- **Exercise brief**:
In the random-forest post below, condense the paragraph that begins "I can see why some may think" into a short bulleted list that keeps its main points.

- **Extracted text**:
** Start **
Corpus data often show a hierarchical structure, where observations are grouped by text/speaker or item. In this blog post, I comment on the practice of including clustering variables as predictors into a random-forest model. I demonstrate that this undermines the predictive utility of associated cluster-level predictors.

Author

Affiliation

Lukas Sönning

University of Bamberg

Published

January 10, 2026

I recently did a systematic review on the use of random-forest models in corpus research (Sönning 2026). Perhaps unsurprisingly, 112 of the 125 RF models (90%) that entered this survey were fit to data with a grouping structure, where observations are clustered by text/speaker or item. In a considerable number of cases, the clustering variable was included into the RF model as an additional predictor variable:

Of the 112 RF models with data clustered by speaker/text, 20 (18%) included the clustering variable into the analysis.
Of the 80 RF models with data clustered by item (word form or lexeme), 5 (6%) included the clustering variable as a predictor.

In all cases, the clustering variable entered the analysis as an additional predictor, which means that the recursive partitioning scheme treated it on a par with the other variables in the model (i.e. as the equivalent of a fixed effect in a regression framework).

In this blog post, I want to comment on the situation where a clustering variable is included in an RF model alongside an associated cluster-level predictor. This is the case if a model includes, say, (i) the clustering variable speaker as well as speaker-level predictors such as age or gender; or (ii) the clustering variable word as well as word-level predictors such as frequency or word class.

In the survey I did, around half of the RF models that included a clustering variable also included a predictor that was measured at the cluster level:

Of the 20 RFs including speaker as a predictor variable, 11 (55%) also had speaker/text-level predictors. Examples included: age, gender, education, generation, year of birth, ethnicity
Of the 5 RFs that include item as a predictor variable, 3 (60%) also feature item-level predictors. Examples included: verb ending, verb modality, frequency, gradability, semantic category

I can see why some may think that including a clustering variable into an RF model might be a way of addressing the structure of the data – however, ordinary random forests do not handle clustering variables (e.g. speaker and item) appropriately. By “ordinary”, I mean RFs that do not take a mixed-effects approach to modeling clustering variables. In this blog post, I show that if these variables are included into a random-forest model, the “effect” of cluster-level predictors will be attenuated. Despite prominent precedent (Tagliamonte and Baayen 2012), then, this practice cannot be recommended. In this blog post, I use a simulated set of data to demonstrate this issue.

R setup

library(party)
library(permimp)
library(lattice)
library(vcdExtra)
library(tidyverse)
library(uls)
** End **
- **Information shown**:
** Start **
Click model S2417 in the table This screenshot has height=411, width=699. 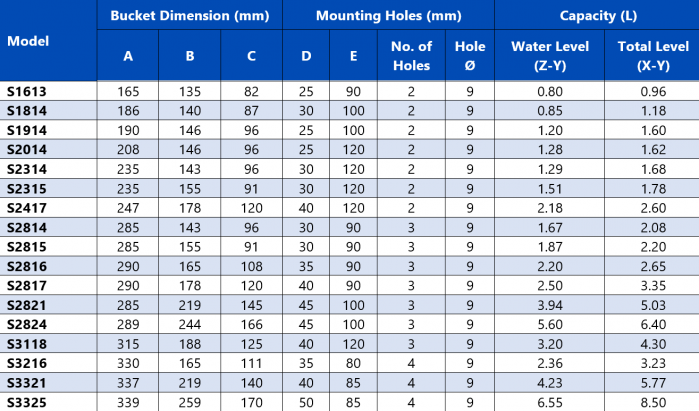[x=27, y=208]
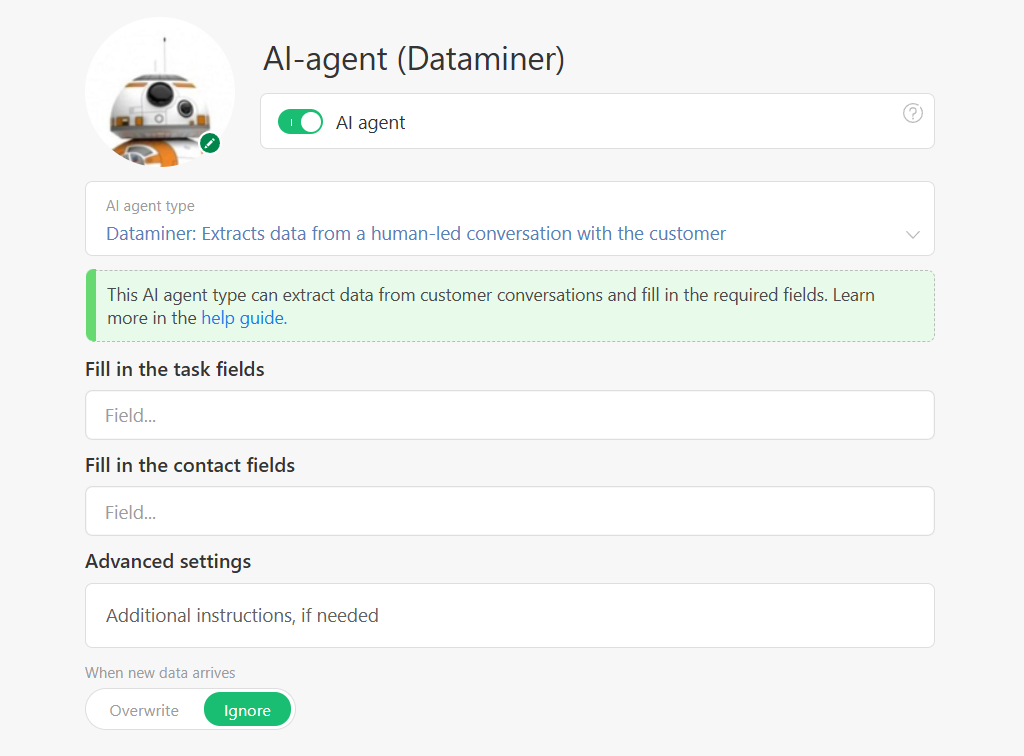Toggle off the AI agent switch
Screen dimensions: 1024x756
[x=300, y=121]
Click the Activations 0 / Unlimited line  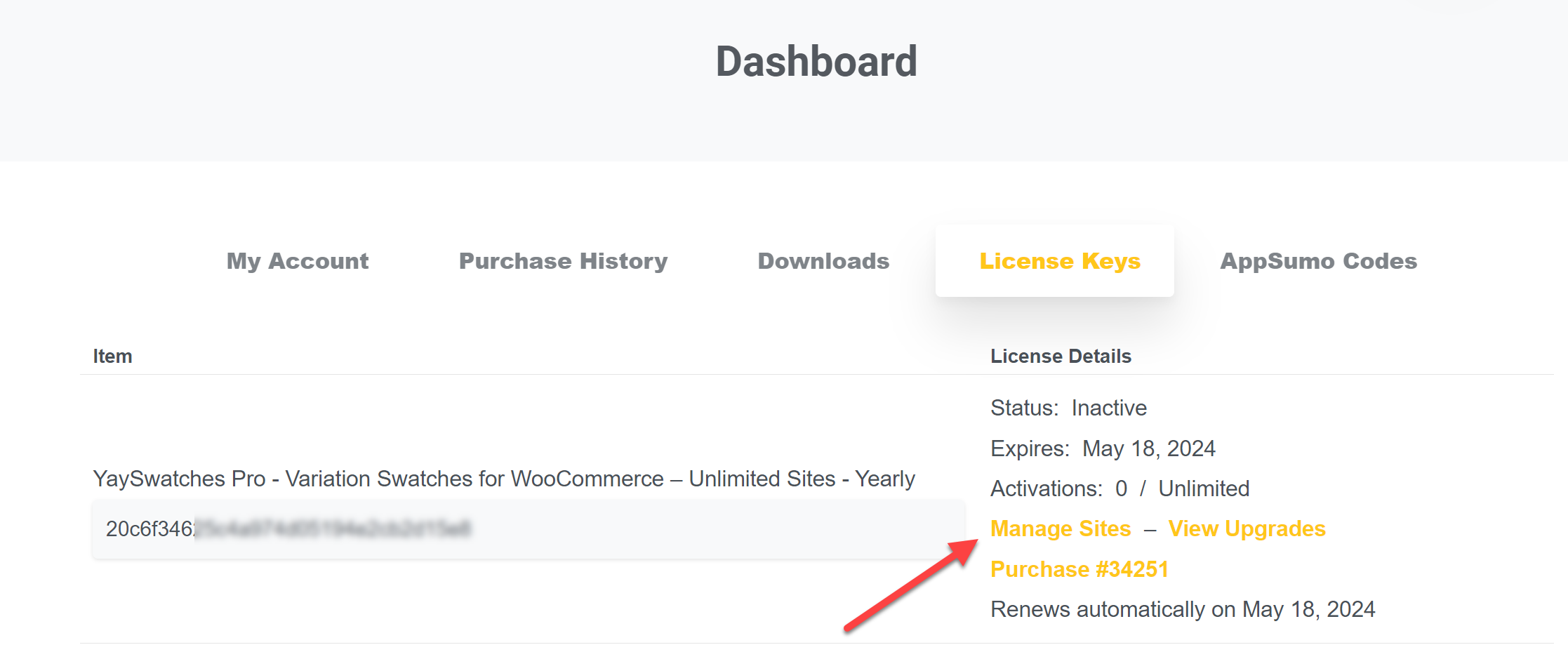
** End **
- **Output for this exercise**:
- Adding a clustering variable to an RF model may seem to address the data's structure, but ordinary random forests do not handle clustering variables such as speaker and item appropriately.
- "Ordinary" means RFs that do not use a mixed-effects approach to clustering variables.
- Including these variables weakens the "effect" of cluster-level predictors.
- Despite prominent precedent (Tagliamonte and Baayen 2012), the practice cannot be recommended.
- The post shows the issue using a simulated set of data.